Our Two Cents: What we’d say to automakers, if we could time-travel

Bradley E. Clift for The Washington Post/Getty Images

I was introduced to the butterfly effect by Ray Bradbury’s book A Sound of Thunder, and it forever altered the way I considered historical moments. Or any moment in time, as the butterfly effect could make a serious impact on our lives as automotive enthusiasts, too. What if Henry Ford never bullied his son Edsel? What if Porsche killed the 911 when they introduced the 928? In this episode of Our Two Cents, I asked the staff here at Hagerty Media to consider such scenarios.

There are lot of these butterfly effects in automotive history, and one of the more forgettable examples is the time Infiniti made the Mercedes GLA into a QX30 crossover utility. Will someone on our team warn Infiniti not to make this Mercedes? Or will they warn Mercedes not to make this Infiniti? Probably not, so let’s see what they come up with.
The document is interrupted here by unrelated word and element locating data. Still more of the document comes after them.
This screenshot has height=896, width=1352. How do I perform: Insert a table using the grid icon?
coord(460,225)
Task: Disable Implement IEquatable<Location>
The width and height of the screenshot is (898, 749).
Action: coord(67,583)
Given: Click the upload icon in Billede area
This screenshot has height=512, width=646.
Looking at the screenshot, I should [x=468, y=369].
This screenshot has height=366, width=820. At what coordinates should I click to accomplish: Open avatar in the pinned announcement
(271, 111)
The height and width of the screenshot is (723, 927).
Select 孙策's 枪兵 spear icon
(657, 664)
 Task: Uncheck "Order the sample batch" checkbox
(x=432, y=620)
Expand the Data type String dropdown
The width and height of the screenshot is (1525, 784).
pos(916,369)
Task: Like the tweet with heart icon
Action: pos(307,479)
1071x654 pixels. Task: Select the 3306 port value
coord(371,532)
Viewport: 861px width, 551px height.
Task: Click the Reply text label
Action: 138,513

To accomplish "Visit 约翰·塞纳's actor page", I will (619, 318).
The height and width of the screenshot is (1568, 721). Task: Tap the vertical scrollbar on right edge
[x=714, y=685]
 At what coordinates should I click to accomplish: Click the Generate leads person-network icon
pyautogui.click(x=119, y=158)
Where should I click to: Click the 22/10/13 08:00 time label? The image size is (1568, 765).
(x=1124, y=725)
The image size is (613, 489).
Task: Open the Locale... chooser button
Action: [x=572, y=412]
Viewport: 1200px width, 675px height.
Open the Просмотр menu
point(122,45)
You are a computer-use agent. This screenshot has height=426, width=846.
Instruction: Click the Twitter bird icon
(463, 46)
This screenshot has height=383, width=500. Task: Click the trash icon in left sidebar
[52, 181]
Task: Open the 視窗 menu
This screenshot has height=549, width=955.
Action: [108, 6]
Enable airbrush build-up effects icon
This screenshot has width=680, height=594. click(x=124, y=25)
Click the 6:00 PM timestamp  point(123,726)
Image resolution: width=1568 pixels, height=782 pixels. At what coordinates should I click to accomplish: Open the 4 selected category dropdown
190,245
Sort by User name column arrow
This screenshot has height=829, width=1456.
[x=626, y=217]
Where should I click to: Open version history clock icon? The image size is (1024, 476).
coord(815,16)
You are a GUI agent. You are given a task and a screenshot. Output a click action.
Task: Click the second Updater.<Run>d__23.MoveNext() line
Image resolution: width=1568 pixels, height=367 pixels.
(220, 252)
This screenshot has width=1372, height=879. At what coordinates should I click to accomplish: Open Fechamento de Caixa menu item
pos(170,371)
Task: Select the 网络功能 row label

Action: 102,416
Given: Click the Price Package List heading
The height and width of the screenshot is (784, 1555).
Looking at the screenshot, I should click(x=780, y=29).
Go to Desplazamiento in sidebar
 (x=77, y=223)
Killing street cars/mass transit?

Streetcar-Junkyard-Piled-High
ucla.edu/Los Angeles Times Photographic Collection

For the record, this is a terribly complex issue and the automakers were only one part of the equation. But that doesn’t take away from the following message:

Dear automakers,

Please go back in time and don’t buy all the public transportation companies in our big cities (buses, trollies, trains, etc.). And then definitely don’t intentionally make them awful so people were forced to buy cars!

Ben Woodworth

That wretched diesel!

Oldsmobile

Dear GM,

Do not, under any circumstances, make a diesel engine based on a gas engine.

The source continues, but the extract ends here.